A public meeting planned Thursday will give the public a chance to learn about — and offer input on — the proposed plan.
It will be held from 4 to 7 p.m. at Reeves Community Center, 113 S. Renfro St., by representatives of the N.C. Department of Transportation, which is spearheading the planned “superstreet” improvement project along the major state route.
Thursday’s public meeting represents an opportunity for the DOT to present initial concepts of the proposal aimed at reducing crashes, increasing safety, enhancing pedestrian access and improving traffic flow along the roadway in question.

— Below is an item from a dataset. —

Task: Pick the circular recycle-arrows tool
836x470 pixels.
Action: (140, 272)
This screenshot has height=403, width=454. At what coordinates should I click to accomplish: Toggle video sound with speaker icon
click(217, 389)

It will not involve one continuous session, but multiple identical ones held throughout the three-hour period to allow anyone to attend at different times suiting their schedules. Interested persons may come at any point during the hours of the meeting at its location in the Kids Room of Reeves Community Center.
Formal presentations on the changes eyed will be held at 4:30, 5:30 and 6:30 p.m., with the schedule including time for DOT representatives to answer questions and listen to comments about the project from the public.
“People will have the opportunity to come in and out and get the same presentation,” explained Dean Ledbetter, senior planning engineer for the DOT’s Division 11, an eight-county area that includes Surry.
Ledbetter will be on hand Thursday along with design, engineering, traffic and other personnel.
“I’m going to say we’ll probably have 10 to 15 people,” he said Tuesday said of those who will present information and also gather it in the form of input from citizens.
Dangerous traffic situation
The section of U.S. 601 (Rockford Street) targeted for improvements runs south from its intersection with U.S. 52 (South Andy Griffith Parkway) to Forrest Drive (State Route 1365) in the vicinity of Walmart.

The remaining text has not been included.